Stored items:
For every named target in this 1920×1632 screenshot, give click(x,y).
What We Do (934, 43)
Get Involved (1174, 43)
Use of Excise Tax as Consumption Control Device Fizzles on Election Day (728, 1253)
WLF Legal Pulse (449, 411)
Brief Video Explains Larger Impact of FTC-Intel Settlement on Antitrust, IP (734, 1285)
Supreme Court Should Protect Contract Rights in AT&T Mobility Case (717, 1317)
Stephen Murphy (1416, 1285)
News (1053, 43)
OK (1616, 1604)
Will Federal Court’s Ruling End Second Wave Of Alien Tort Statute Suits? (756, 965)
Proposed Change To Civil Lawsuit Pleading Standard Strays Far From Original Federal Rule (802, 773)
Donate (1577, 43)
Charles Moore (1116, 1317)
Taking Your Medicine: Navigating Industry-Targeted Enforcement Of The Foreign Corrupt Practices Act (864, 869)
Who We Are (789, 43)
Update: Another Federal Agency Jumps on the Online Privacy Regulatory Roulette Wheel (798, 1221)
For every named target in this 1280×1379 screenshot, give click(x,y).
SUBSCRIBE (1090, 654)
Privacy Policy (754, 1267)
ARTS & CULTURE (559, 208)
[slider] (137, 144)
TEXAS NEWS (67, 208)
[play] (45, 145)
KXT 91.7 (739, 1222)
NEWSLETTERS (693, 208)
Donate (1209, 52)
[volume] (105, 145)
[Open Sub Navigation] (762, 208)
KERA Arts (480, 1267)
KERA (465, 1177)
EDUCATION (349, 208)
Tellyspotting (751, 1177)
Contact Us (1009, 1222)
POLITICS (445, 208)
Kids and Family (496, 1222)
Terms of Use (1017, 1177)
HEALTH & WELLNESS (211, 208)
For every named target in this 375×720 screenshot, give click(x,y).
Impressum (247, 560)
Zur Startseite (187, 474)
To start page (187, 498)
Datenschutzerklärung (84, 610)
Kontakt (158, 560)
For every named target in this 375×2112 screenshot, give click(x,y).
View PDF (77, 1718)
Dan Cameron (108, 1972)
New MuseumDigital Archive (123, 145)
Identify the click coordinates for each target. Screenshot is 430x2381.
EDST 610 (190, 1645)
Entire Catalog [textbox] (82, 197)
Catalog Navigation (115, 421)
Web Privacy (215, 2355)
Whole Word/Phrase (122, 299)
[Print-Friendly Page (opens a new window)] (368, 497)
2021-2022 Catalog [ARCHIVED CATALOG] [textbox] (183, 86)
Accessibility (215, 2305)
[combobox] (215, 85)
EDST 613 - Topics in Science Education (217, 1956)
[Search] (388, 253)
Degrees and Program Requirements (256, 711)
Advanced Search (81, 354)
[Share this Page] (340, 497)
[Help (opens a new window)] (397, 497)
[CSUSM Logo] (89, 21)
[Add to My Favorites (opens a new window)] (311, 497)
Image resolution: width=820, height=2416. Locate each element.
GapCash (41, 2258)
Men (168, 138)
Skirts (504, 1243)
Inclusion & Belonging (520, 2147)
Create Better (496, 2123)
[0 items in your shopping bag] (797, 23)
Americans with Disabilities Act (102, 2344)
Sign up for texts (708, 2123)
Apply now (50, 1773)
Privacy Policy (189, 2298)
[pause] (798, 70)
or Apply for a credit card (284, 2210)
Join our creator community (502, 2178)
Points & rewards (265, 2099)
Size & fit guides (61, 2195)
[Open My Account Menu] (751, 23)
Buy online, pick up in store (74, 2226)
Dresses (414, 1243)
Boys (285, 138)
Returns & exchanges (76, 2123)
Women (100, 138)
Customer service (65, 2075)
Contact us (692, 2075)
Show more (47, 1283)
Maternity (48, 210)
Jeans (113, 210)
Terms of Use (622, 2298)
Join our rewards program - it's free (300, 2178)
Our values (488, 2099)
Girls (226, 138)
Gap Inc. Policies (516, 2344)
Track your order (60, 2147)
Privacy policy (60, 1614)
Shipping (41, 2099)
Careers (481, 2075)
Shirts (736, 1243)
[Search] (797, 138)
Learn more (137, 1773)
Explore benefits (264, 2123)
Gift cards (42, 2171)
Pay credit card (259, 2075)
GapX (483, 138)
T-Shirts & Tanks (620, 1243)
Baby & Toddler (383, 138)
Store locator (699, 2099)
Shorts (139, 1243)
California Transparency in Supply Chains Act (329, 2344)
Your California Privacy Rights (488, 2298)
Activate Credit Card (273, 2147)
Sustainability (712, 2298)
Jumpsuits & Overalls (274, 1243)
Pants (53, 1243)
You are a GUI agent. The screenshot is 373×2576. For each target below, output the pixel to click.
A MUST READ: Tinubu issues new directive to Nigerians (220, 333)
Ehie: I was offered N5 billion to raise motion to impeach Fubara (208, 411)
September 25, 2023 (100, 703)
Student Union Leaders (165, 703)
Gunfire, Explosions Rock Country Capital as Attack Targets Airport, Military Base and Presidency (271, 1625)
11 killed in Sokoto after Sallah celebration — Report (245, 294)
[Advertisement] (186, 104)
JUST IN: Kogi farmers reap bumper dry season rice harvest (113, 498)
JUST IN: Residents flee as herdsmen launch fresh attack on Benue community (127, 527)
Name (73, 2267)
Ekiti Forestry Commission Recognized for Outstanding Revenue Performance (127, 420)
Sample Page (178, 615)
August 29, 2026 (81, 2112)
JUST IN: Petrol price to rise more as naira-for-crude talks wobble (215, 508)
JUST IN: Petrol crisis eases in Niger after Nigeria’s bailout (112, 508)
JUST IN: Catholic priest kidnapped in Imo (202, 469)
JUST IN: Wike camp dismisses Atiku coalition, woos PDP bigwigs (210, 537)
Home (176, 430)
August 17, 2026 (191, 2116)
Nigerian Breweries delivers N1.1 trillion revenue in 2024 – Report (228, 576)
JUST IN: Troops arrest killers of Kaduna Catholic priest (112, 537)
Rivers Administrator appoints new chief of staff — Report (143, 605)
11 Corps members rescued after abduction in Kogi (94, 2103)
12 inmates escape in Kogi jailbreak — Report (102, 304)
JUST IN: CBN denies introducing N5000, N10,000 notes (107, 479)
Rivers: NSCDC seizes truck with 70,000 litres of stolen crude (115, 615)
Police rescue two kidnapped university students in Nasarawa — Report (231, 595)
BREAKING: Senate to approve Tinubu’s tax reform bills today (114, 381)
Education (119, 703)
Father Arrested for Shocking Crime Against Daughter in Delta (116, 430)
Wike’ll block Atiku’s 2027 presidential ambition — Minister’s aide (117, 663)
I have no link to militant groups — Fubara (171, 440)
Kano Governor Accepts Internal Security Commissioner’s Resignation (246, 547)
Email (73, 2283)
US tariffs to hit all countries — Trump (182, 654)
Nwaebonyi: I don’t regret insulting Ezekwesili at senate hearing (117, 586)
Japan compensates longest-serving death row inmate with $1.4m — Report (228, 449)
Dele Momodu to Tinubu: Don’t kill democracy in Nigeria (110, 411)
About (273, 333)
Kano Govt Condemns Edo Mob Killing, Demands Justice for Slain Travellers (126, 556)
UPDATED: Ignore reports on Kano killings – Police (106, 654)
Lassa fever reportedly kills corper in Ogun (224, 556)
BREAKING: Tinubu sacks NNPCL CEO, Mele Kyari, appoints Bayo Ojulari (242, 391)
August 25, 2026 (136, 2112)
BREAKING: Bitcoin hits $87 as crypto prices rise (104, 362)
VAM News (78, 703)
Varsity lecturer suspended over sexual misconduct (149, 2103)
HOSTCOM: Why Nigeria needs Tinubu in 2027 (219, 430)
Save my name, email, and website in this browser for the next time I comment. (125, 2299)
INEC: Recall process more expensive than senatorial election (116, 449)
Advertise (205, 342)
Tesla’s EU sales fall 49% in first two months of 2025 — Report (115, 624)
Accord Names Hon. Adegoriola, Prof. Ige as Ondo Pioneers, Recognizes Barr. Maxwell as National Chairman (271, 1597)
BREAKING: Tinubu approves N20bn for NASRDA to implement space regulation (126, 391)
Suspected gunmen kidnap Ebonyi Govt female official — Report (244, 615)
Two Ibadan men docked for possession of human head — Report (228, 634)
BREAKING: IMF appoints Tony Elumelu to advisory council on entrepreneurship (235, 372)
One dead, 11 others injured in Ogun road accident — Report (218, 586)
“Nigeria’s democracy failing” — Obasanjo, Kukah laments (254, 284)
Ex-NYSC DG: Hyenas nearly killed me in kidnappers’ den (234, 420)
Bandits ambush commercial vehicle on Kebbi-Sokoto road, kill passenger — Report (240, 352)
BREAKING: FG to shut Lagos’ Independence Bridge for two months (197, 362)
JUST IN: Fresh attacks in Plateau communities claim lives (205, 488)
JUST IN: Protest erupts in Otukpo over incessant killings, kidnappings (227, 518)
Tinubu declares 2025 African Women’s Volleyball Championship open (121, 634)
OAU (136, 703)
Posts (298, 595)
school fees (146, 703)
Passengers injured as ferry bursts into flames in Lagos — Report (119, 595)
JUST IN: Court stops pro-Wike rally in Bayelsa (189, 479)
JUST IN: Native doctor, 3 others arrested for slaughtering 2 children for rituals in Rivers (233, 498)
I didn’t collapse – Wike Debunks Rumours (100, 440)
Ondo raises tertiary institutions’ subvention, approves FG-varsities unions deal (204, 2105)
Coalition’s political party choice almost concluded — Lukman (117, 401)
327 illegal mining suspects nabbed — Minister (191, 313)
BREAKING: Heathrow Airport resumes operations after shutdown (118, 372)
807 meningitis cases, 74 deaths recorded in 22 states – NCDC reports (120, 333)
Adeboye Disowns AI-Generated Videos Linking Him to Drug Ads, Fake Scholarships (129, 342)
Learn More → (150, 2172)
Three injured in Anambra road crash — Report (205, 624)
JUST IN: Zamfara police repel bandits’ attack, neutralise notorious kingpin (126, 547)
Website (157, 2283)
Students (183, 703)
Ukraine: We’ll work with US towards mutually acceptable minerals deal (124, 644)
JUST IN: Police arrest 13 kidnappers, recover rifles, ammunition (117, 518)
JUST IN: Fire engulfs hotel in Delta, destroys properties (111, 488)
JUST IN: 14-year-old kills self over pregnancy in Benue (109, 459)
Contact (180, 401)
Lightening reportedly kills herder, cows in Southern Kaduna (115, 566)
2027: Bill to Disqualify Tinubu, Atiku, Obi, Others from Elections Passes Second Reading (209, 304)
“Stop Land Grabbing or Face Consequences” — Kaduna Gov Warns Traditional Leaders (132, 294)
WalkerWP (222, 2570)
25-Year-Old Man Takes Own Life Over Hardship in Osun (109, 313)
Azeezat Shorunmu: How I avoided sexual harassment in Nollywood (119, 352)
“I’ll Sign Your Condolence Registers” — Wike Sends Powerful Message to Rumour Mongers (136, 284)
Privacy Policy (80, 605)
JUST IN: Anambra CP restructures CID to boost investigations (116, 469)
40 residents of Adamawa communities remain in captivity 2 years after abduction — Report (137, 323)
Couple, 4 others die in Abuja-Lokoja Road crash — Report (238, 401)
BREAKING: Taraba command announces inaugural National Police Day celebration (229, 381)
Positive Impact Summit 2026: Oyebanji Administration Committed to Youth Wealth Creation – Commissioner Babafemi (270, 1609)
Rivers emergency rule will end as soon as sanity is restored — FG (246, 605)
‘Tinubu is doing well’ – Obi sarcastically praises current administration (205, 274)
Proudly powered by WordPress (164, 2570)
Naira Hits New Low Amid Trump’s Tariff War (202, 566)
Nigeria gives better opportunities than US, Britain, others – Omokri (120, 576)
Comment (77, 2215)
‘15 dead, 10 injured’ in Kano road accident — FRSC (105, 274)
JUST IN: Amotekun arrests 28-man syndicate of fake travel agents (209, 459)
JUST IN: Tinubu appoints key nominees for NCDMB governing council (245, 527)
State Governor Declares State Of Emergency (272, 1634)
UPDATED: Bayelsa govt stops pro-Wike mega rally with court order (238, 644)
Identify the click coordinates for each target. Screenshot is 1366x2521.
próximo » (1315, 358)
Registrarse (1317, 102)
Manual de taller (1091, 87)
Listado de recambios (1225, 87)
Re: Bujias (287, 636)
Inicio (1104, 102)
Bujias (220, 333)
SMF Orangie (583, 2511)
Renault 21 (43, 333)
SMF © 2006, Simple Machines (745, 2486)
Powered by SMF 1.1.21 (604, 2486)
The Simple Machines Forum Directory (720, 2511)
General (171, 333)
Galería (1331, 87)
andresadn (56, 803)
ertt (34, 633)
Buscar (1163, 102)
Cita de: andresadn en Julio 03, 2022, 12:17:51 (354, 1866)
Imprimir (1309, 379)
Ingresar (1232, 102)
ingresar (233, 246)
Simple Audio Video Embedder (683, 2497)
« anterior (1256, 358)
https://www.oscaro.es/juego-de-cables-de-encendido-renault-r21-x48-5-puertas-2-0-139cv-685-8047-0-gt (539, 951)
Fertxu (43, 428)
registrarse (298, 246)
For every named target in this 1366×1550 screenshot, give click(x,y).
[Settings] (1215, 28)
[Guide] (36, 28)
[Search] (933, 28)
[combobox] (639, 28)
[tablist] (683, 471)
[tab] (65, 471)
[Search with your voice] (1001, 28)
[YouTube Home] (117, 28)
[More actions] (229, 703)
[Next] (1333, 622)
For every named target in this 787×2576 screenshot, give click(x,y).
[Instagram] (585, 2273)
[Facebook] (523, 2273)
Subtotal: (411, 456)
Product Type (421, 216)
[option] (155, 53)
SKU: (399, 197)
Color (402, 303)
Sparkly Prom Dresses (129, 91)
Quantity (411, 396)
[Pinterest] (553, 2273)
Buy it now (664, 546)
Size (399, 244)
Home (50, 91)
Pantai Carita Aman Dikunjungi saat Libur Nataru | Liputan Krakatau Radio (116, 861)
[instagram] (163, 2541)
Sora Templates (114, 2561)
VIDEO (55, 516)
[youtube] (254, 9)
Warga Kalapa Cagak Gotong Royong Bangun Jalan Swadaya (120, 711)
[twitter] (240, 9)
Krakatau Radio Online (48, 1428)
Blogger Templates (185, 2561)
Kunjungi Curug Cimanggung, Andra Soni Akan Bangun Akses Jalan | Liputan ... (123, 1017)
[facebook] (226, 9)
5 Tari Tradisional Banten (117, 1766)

» DIRECTIONS FOR THIS TASK:
Beginning at the top of the data, extract each line through the line containing "Zur Startseite (187, 474)" and return those lines exactly, with nothing added.

» EXPECTED ANSWER:
For every named target in this 1920×1632 screenshot, give click(x,y).
What We Do (934, 43)
Get Involved (1174, 43)
Use of Excise Tax as Consumption Control Device Fizzles on Election Day (728, 1253)
WLF Legal Pulse (449, 411)
Brief Video Explains Larger Impact of FTC-Intel Settlement on Antitrust, IP (734, 1285)
Supreme Court Should Protect Contract Rights in AT&T Mobility Case (717, 1317)
Stephen Murphy (1416, 1285)
News (1053, 43)
OK (1616, 1604)
Will Federal Court’s Ruling End Second Wave Of Alien Tort Statute Suits? (756, 965)
Proposed Change To Civil Lawsuit Pleading Standard Strays Far From Original Federal Rule (802, 773)
Donate (1577, 43)
Charles Moore (1116, 1317)
Taking Your Medicine: Navigating Industry-Targeted Enforcement Of The Foreign Corrupt Practices Act (864, 869)
Who We Are (789, 43)
Update: Another Federal Agency Jumps on the Online Privacy Regulatory Roulette Wheel (798, 1221)
For every named target in this 1280×1379 screenshot, give click(x,y).
SUBSCRIBE (1090, 654)
Privacy Policy (754, 1267)
ARTS & CULTURE (559, 208)
[slider] (137, 144)
TEXAS NEWS (67, 208)
[play] (45, 145)
KXT 91.7 (739, 1222)
NEWSLETTERS (693, 208)
Donate (1209, 52)
[volume] (105, 145)
[Open Sub Navigation] (762, 208)
KERA Arts (480, 1267)
KERA (465, 1177)
EDUCATION (349, 208)
Tellyspotting (751, 1177)
Contact Us (1009, 1222)
POLITICS (445, 208)
Kids and Family (496, 1222)
Terms of Use (1017, 1177)
HEALTH & WELLNESS (211, 208)
For every named target in this 375×720 screenshot, give click(x,y).
Impressum (247, 560)
Zur Startseite (187, 474)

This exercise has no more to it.